Mr. Dent further states that:
—the United States has prosecuted more than 200 companies and individuals, many of them “a veritable who’s who of the corporate world”...
The United States is serious about this kind of corruption and is very serious not only in a legislative fashion but also in a prosecutorial fashion in trying to deal with these allegations and concerns.
The United States, in a comparable period of time, has conducted 227 prosecutions. In a similar period of time, we have conducted two. We are the world centre for mining. Maybe when things go north of the border, we suddenly become a whole lot better than the rest of the world. I suppose we are entitled to believe in our fantasies.
However, the Americans, the British treat and the Europeans treat this very seriously. Unfortunately, the big hole in the legislative fence is right here. This has reputational damage, and it is not only reputation.
I hear my friends chirping over there because they are a little nervous that they have been caught with no legislative response going into the G8 next month.
If Conservatives do not think this is serious to shareholders, if they do not think it is serious to management, if they do not think it is serious to our corporations or our corporate brand, they should think about it in terms of our national reputation.
Positive views of Canada fell most steeply in the United States, Britain and China, according to the BBC World News survey of 20,000 people in 20 countries who were asked if Canada had a mainly positive or negative influence on the world. It is the first time Canada's popularity among its major trading partners has declined since polling from GlobeScan began tracking international sentiment in 2005.
GlobeScan chairman, Doug Miller, said, “the deterioration could hurt Canadian business interests”. He said, “If the conditions persist, it can start to set in more cognitively and become an anchor that weighs down [Canada's] reputation. What countries have found is that it's extremely hard work to regain trust”.

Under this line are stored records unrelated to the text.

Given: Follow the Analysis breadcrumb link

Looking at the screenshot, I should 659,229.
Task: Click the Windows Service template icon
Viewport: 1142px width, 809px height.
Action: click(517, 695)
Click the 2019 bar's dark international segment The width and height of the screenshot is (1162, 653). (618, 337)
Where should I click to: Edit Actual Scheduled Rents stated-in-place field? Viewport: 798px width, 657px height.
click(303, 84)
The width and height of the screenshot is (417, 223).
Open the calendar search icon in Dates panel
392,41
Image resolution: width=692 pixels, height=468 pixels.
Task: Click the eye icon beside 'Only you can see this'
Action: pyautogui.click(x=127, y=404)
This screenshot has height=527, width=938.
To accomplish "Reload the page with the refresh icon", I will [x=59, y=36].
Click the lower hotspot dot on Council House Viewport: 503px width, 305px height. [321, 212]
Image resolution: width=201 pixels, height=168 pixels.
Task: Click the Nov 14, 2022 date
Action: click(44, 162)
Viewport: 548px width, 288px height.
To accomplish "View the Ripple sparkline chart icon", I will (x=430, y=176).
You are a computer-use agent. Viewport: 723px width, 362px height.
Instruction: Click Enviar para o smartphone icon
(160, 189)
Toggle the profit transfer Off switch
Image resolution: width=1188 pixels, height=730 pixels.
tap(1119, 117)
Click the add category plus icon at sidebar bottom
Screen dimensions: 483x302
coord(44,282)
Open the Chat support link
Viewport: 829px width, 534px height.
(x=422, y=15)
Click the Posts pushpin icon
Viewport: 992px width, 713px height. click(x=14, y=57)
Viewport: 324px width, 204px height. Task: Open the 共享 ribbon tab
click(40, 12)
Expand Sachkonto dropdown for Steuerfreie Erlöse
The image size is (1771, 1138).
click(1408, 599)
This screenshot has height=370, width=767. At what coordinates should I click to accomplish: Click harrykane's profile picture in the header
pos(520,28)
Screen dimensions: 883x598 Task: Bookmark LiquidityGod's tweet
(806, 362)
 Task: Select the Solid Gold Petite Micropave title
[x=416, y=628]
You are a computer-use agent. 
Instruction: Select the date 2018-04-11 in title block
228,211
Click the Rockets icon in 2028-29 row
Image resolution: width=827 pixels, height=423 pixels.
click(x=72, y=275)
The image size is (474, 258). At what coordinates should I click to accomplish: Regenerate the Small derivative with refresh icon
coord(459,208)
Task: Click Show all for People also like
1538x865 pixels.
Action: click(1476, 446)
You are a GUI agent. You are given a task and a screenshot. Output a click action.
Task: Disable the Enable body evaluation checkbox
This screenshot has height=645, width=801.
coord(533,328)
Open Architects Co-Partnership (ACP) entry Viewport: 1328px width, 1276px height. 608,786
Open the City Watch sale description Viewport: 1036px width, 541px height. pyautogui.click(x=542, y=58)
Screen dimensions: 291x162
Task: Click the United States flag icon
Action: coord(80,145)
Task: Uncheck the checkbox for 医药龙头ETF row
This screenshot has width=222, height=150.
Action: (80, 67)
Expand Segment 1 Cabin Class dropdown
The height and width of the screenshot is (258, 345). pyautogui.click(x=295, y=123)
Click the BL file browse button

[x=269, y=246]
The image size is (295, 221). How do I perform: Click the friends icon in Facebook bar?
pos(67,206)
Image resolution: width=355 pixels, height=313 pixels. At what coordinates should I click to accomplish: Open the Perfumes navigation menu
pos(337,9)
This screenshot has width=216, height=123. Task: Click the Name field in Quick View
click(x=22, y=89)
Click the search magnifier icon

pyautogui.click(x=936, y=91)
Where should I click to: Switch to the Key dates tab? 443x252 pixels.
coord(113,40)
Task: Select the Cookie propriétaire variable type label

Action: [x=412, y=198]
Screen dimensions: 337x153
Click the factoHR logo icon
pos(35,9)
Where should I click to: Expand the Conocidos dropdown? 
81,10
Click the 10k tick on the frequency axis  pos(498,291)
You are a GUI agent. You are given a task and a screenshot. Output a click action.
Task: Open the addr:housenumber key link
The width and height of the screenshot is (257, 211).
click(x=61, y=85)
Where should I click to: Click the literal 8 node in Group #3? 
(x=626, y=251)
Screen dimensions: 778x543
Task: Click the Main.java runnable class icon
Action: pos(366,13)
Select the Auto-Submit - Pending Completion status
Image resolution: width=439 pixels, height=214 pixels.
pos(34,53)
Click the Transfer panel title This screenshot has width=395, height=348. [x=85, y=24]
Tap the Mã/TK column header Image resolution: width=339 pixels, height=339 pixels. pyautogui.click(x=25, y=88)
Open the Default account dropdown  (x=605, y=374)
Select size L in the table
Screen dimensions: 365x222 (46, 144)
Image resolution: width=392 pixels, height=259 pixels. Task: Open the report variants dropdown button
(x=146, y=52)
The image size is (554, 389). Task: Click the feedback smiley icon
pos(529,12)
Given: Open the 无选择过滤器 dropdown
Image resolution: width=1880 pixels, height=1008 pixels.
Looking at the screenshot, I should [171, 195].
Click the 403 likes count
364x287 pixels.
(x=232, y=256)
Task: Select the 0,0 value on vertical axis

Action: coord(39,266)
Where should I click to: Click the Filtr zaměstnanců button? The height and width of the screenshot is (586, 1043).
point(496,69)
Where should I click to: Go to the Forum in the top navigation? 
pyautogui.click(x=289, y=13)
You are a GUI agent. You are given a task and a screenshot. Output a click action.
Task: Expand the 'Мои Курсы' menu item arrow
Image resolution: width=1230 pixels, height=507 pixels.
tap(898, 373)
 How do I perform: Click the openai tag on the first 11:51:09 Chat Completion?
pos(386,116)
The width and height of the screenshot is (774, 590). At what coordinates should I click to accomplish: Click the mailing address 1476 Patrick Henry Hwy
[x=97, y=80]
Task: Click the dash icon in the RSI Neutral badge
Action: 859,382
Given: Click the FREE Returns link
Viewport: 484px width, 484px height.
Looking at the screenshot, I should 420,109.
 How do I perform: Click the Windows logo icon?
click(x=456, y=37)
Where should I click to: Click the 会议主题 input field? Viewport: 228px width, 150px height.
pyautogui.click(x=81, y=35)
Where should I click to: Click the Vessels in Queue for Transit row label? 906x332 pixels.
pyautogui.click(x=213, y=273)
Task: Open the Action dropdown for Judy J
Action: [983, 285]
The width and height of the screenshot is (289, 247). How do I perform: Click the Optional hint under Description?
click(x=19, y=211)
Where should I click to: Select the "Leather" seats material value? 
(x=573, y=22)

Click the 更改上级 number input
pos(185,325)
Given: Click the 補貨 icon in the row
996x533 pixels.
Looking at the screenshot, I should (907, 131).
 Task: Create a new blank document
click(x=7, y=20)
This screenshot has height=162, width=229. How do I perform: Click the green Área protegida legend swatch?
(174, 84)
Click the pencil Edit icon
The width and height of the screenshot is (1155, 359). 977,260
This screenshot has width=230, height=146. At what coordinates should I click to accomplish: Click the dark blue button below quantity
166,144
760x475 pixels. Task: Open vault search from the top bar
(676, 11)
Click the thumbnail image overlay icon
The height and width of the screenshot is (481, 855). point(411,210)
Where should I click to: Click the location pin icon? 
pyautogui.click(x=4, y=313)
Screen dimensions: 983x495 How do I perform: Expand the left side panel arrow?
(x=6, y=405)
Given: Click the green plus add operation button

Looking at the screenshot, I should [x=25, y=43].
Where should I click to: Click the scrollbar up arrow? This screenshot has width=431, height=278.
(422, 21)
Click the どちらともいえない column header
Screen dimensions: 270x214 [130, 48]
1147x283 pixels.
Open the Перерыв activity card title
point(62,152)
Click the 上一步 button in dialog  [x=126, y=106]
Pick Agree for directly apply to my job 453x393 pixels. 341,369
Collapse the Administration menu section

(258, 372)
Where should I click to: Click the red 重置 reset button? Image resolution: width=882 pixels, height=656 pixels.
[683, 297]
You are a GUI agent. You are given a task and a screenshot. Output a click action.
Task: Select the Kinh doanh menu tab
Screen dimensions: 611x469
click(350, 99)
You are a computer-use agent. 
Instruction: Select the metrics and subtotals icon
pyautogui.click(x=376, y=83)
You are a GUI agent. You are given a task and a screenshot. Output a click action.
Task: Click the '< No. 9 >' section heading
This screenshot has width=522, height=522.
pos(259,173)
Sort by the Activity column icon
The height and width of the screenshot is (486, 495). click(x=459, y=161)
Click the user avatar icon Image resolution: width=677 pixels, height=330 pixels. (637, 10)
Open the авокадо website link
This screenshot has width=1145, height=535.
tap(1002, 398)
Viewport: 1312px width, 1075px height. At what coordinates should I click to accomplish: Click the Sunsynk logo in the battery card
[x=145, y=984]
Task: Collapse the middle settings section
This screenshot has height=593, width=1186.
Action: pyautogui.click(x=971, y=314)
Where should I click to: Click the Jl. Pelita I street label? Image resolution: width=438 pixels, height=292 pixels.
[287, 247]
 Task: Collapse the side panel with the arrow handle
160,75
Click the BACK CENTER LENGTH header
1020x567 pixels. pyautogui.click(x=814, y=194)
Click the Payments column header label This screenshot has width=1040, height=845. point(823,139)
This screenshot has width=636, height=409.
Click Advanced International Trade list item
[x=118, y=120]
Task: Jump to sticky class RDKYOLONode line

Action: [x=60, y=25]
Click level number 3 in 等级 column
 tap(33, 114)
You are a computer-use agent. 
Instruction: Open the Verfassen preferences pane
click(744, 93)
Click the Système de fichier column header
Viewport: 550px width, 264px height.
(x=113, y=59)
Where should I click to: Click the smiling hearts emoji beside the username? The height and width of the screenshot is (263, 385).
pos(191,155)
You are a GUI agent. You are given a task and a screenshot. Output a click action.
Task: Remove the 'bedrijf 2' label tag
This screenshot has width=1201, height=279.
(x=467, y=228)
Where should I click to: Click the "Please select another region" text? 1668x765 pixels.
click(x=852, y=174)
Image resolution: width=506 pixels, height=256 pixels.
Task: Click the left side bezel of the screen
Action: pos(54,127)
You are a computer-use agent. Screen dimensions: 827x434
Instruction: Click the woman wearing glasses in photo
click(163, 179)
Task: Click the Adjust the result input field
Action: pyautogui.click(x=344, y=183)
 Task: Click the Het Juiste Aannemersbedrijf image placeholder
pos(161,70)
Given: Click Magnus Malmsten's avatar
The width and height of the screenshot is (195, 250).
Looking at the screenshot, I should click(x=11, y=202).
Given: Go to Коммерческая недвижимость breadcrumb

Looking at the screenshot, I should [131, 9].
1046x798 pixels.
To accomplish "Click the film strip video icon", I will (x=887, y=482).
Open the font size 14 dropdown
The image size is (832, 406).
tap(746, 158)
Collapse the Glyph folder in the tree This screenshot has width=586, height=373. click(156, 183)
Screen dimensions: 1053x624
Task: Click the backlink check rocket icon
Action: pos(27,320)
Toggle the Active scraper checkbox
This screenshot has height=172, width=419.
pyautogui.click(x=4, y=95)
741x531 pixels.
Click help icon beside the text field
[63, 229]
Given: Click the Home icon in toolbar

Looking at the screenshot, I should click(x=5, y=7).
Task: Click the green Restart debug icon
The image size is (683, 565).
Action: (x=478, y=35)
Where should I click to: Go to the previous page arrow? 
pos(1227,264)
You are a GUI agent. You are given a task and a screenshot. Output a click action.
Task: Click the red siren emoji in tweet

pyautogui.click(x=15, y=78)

The industry is actually cognizant of this. The industry gets it. Over the last couple of years, I have been meeting quite regularly with industry groups. In many instances they have signed up for EITI, the extractive industries transparency initiative. In many instances they understand that not only is it important that their company have a good reputation, but it is important that their industry have a good reputation and it is important that our nation have a good reputation.
They have conducted on their own, at their own expense, all kinds of seminars, education things and the government has in some respects facilitated some of that discussion with the Vancouver-based organization which is on EITI.
Interestingly, Canada as a nation, unlike other nations like the United States, has not signed on for EITI. We actually cannot hold our own companies to account, even though some of our own companies have voluntarily joined the EITI initiative themselves.
Joe Ringwald, Transparency International Canada representative and an industry representative, said, “It is become important to become a leader in order to gain this reputational advantage”. He also stated that Canada had become a laggard on this industry, that industry in general was taking a favourable tone to this legislation and that there had been a number of industry players who wanted transparency.
The industry, the various other actors, the NGOs and others are stepping up to the plate, but what is really worrisome is that, internationally, we are about to get one more black eye.
At the G8 meeting in June, Prime Minister Cameron wants transparency to be one of the takeaways from that meeting. He wants the rest of the G8 partners to adopt the legislation similar to the Cardin-Lugar amendment. Thus far we are going in with fig leaves.
Bill S-14 is a fig leaf. It is wonderful in so far as getting prosecution, but it is not much good in terms of generating evidence.
I would encourage my colleagues, particularly my colleagues opposite, to support this legislation. This is extremely important to the industry and extremely important for our nation.